I have a story I want to be true, involving RFK, Jr. providing that sort of service. Here he is putting mercury into national awareness; there he is putting the theft of a presidential election in front of the country. Go, Robert, go.
However - Farhad does exactly what he should, and we should - but many don't - want him to: pursues the truth.
Farhad is the skeptical analyst we need before rushing to judgement. He's doing a great job and deserves our thanks.
My one criticism is that he's so focused on answering the question, did the known problems change the result of the election (his answer remains that the evidence is lacking), that he puts little focus on the important fact that there IS significant wrongdoing by the republicans which is an important issue even if the result was not changed.

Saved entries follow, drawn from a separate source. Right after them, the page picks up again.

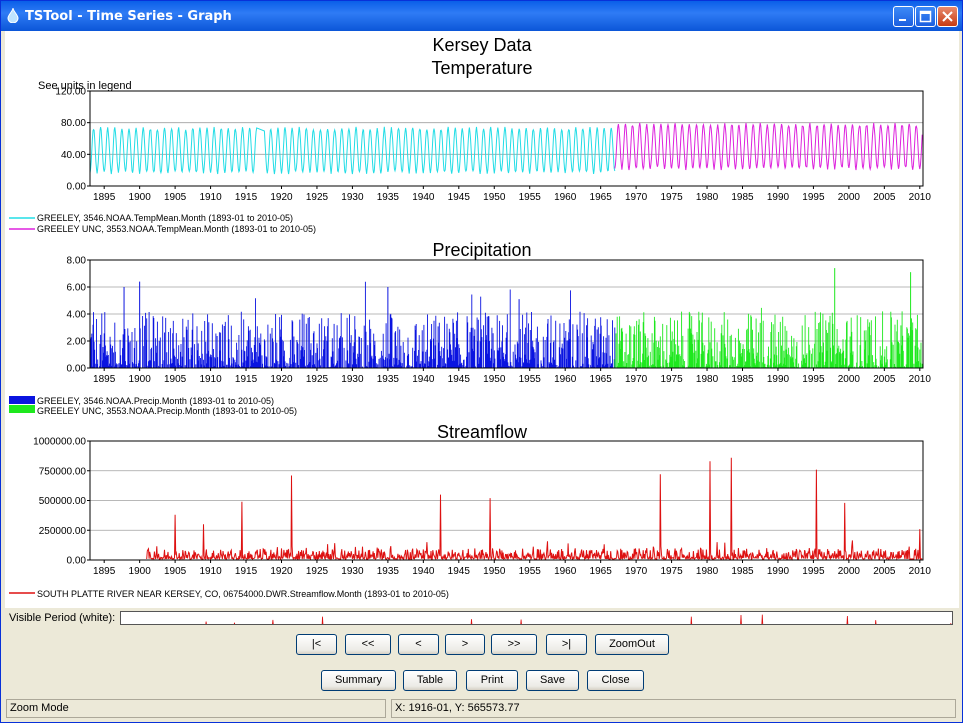 The height and width of the screenshot is (723, 963). Describe the element at coordinates (176, 572) in the screenshot. I see `flow-x-tick-label: 1905` at that location.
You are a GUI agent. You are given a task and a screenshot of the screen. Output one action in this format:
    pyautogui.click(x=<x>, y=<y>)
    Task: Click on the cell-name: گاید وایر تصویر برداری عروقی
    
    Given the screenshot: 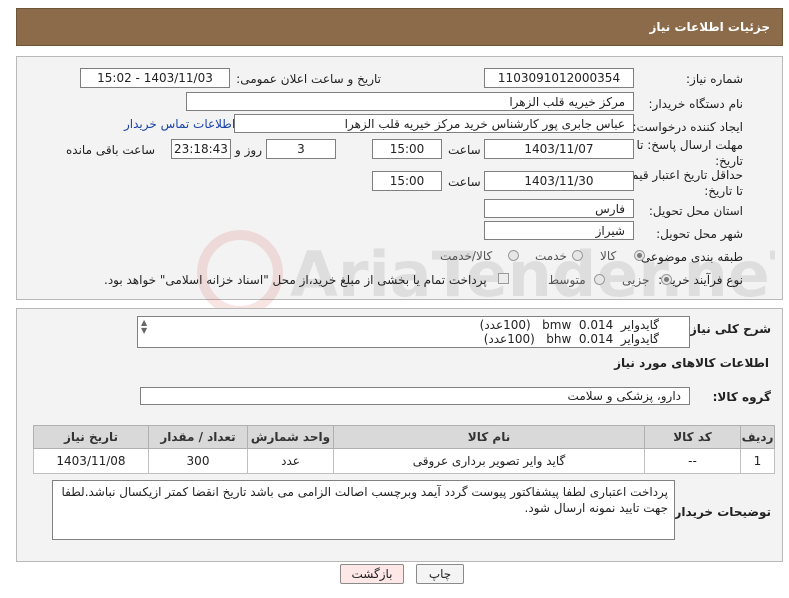 What is the action you would take?
    pyautogui.click(x=489, y=461)
    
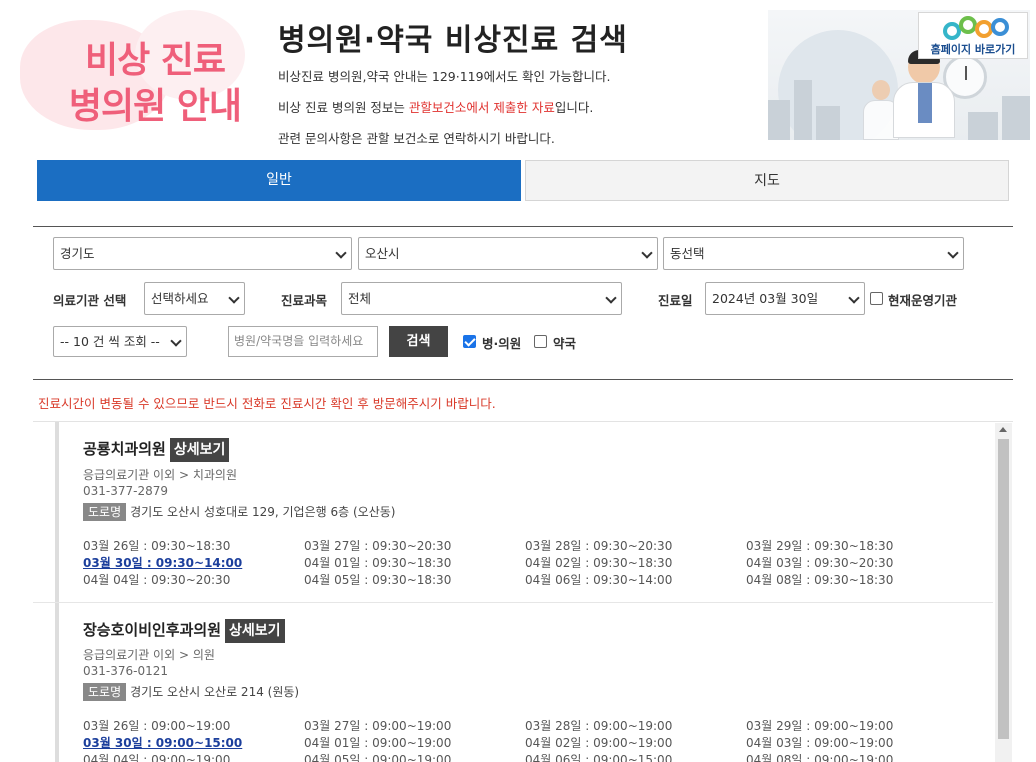 The width and height of the screenshot is (1036, 762). Describe the element at coordinates (149, 655) in the screenshot. I see `institution-category: 응급의료기관 이외 > 의원` at that location.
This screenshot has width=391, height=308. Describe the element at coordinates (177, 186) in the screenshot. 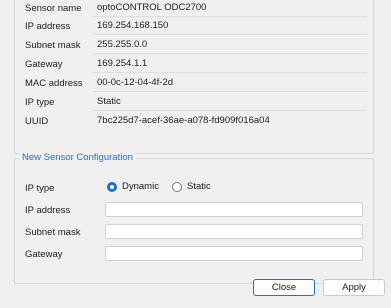

I see `static-radio-dot` at that location.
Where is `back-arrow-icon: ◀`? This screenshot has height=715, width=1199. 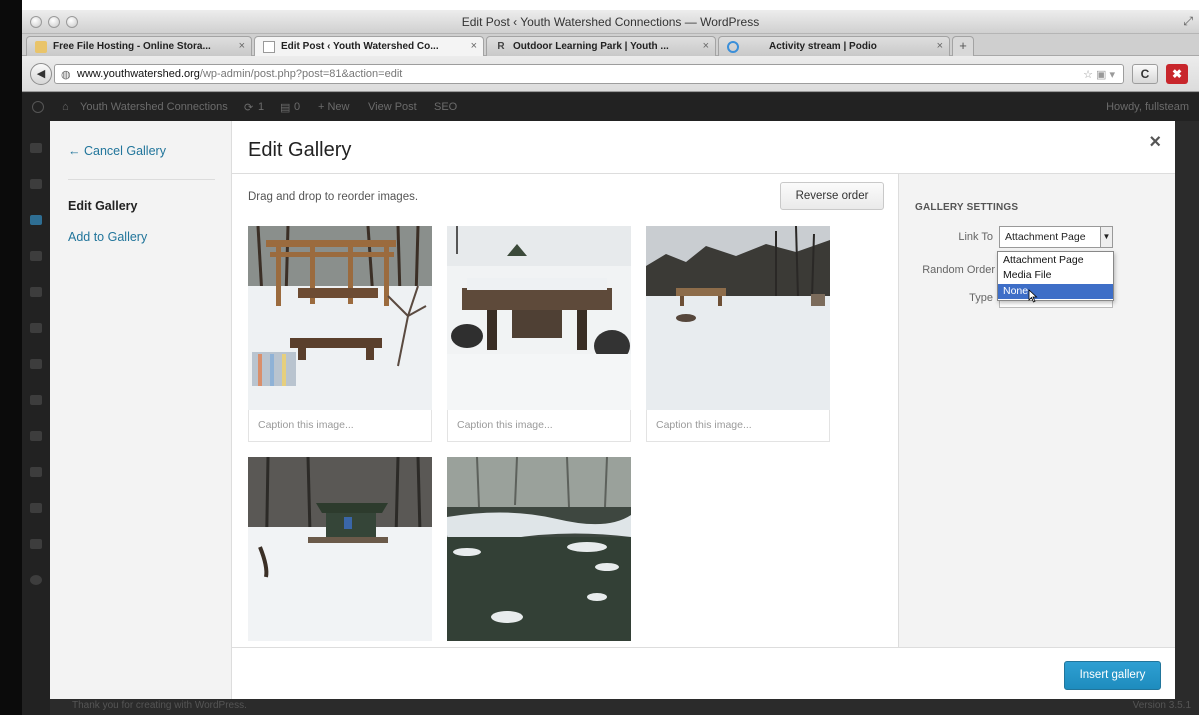
back-arrow-icon: ◀ is located at coordinates (41, 74).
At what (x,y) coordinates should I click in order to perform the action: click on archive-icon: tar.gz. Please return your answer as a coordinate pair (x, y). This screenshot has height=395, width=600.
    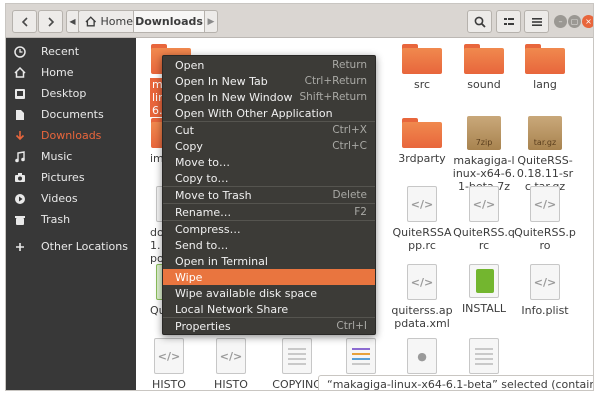
    Looking at the image, I should click on (545, 133).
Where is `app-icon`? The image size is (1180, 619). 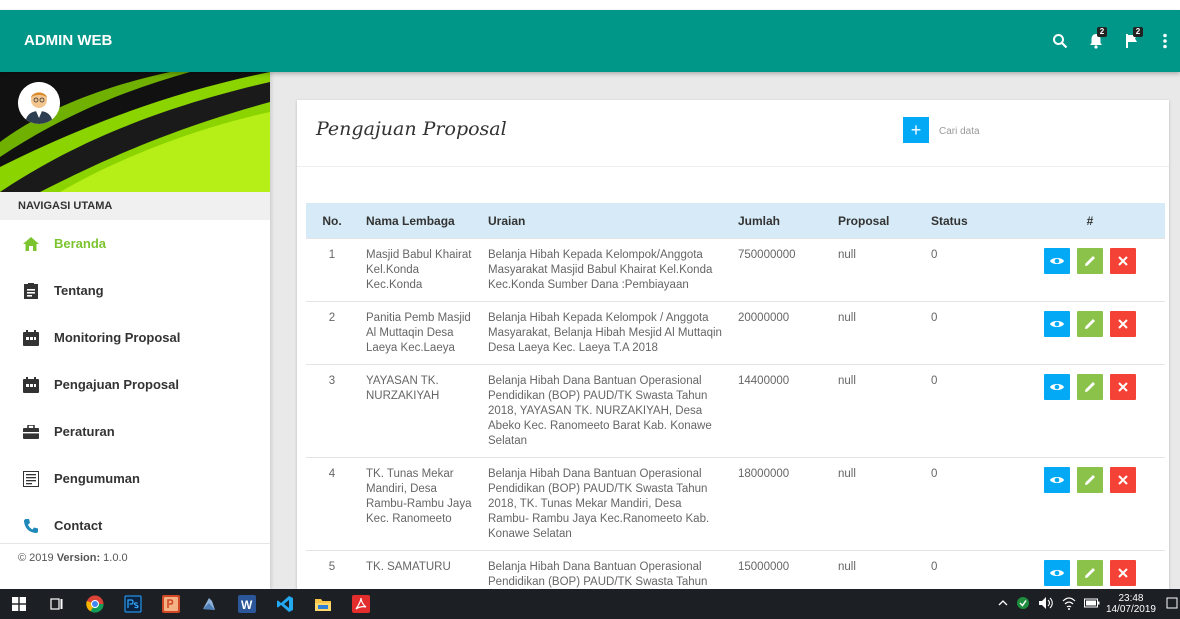
app-icon is located at coordinates (209, 604).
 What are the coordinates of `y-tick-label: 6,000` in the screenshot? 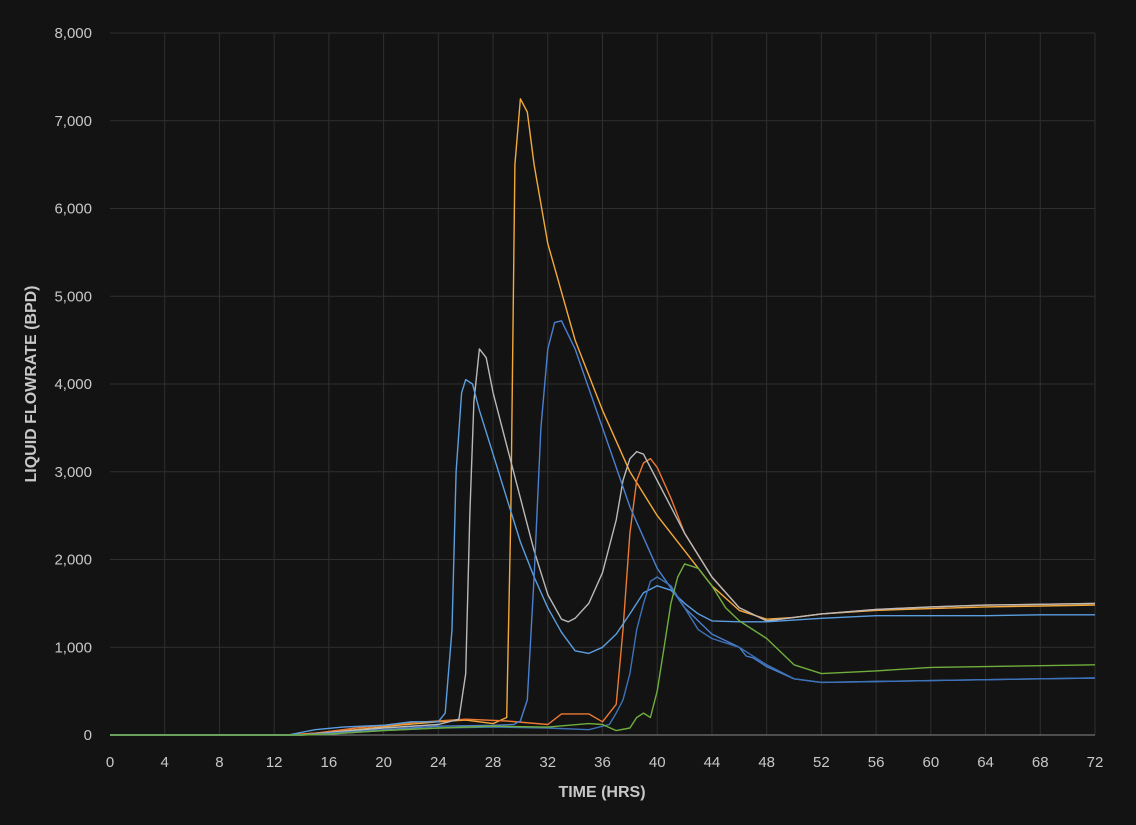 It's located at (73, 210).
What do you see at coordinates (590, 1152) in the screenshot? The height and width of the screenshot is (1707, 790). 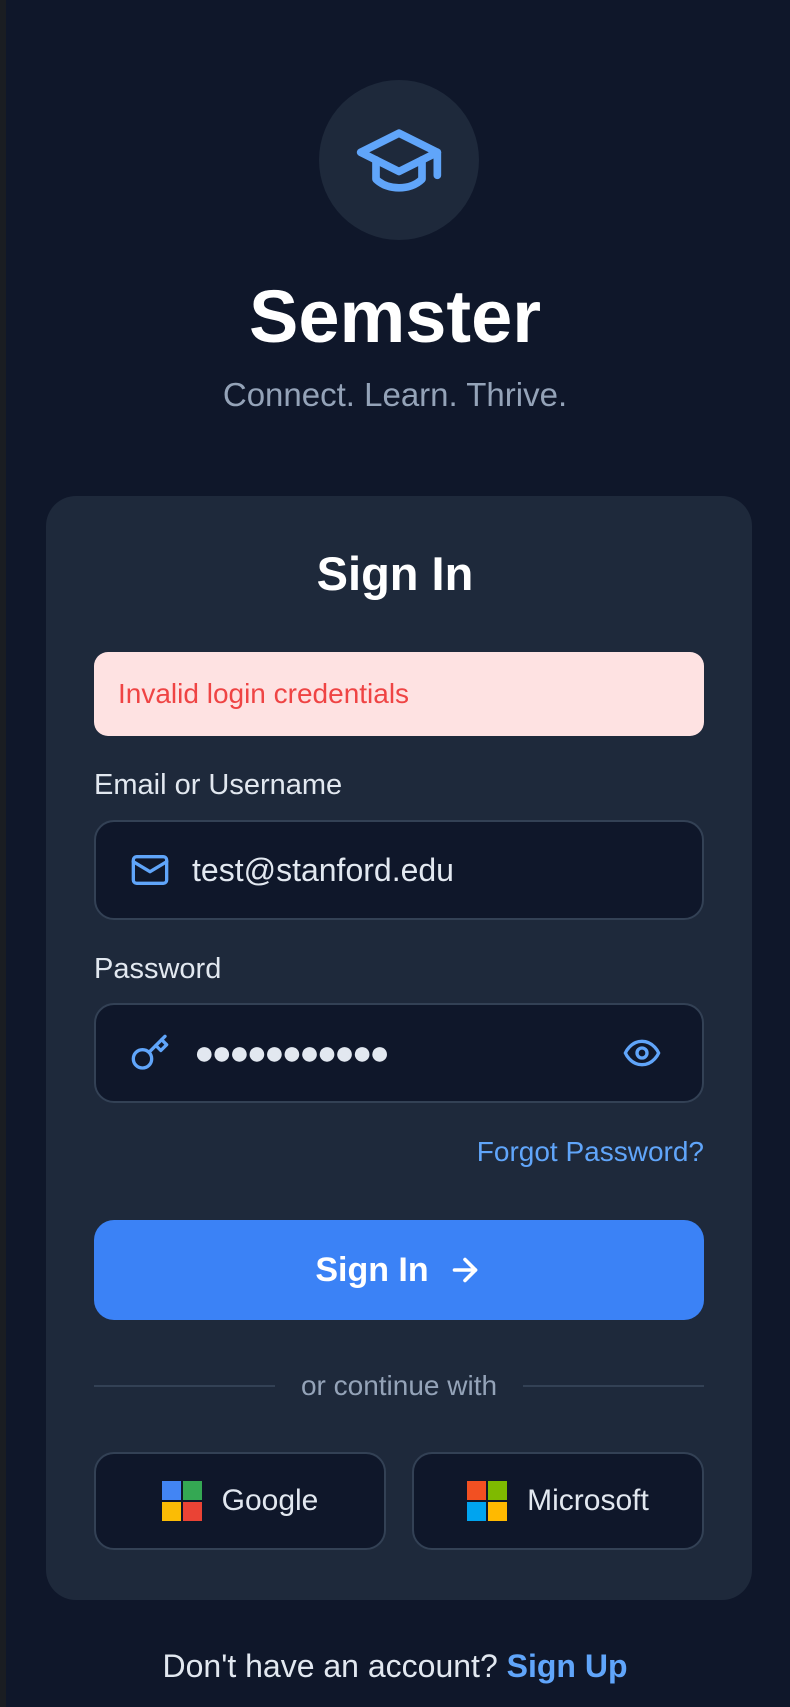 I see `forgot-password-link: Forgot Password?` at bounding box center [590, 1152].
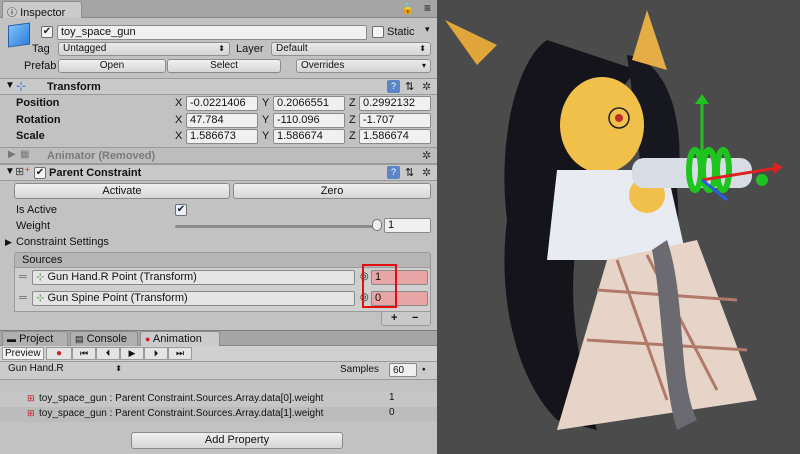 The width and height of the screenshot is (800, 454). I want to click on active-checkbox: ✔, so click(47, 32).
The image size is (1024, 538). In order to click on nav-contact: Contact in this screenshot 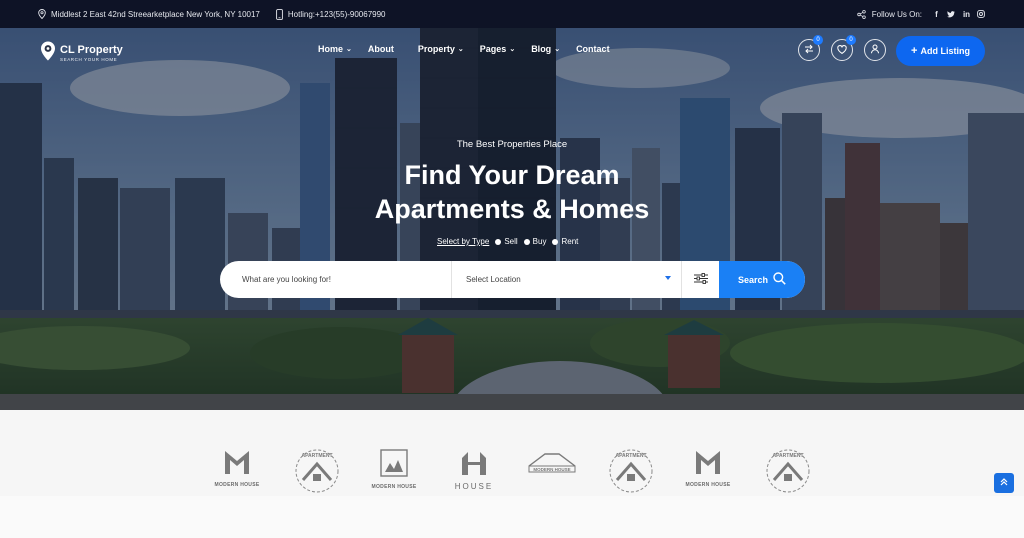, I will do `click(593, 49)`.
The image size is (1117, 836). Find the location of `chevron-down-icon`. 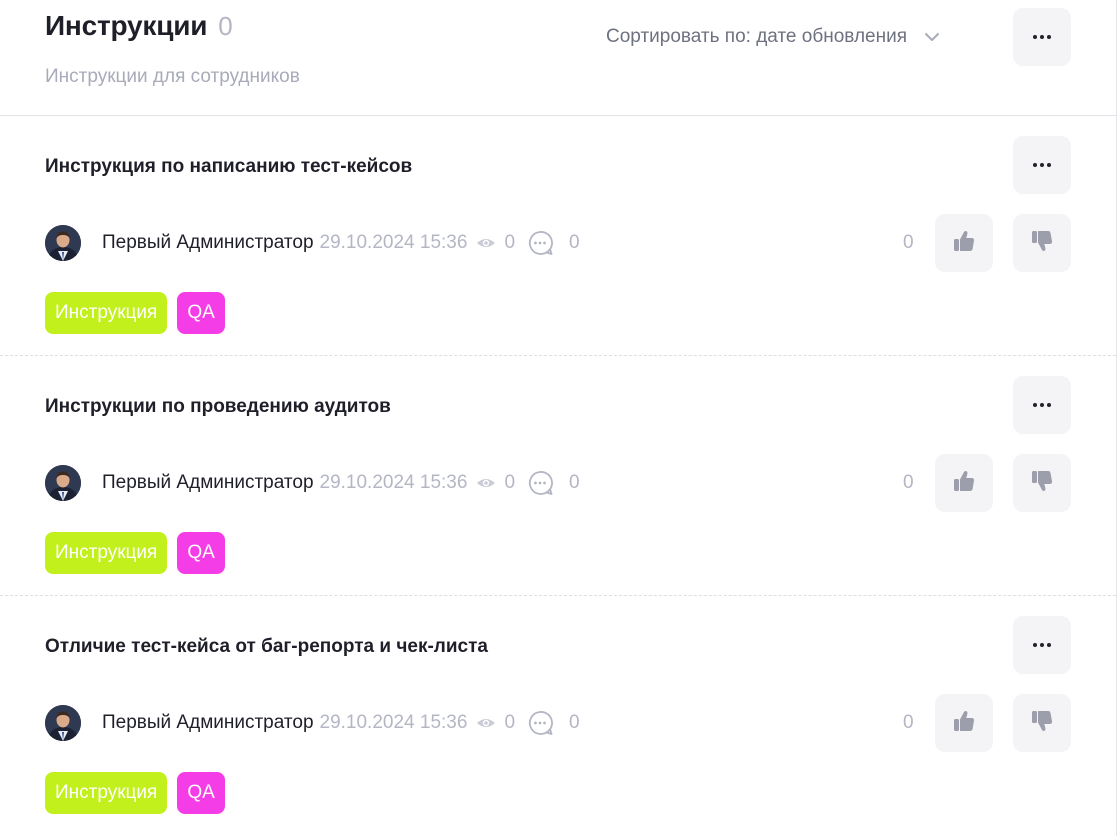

What's the story on Watergate: Nixon respects constitution, follows court order to hand over tapes, and resigns rather than creating a constitutional crisis to try to keep power; or, Nixon guilty of other abuses of power and lies?
Sure, Nixon defies Supreme Court or 2004 election stolen are the big headlines if true - but even without them, widespread republican fraud in 2004 or Nixon uses CIA to try to cover up underlings' burglery of democrats are still big stories.
Farhad does acknowledge wrongs by the republicans, but treats them as unimportant side notes.
That doesn't take away from the fact that he's doing the thankless, courageous analysis of the popular claims.
Thank you for providing that, Farhad.
It's too bad there isn't a way to lock Farhad, RFK, Jr.,Conyers researchers, Palast and others in a room long enough to hash out the issues to a quality consensus result. Sparring articles is pretty inefficient.